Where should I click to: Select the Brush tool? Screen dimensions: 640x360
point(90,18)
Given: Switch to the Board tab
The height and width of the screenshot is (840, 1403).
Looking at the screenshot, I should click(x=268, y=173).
---
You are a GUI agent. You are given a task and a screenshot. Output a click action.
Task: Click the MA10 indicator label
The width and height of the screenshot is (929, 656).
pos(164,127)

**AUFGABE:** Bearbeite bitte die Zeilen ab der Zeile mit „Given: Switch to the Board tab“ bis einschließlich der Zeile mit „Looking at the“, indem du „Board“ durch „Settings“ ersetzt und alles andere unverändert lässt. Gib nur diese Zeilen wieder.

**LÖSUNG DIESER AUFGABE:**
Given: Switch to the Settings tab
The height and width of the screenshot is (840, 1403).
Looking at the screenshot, I should click(x=268, y=173).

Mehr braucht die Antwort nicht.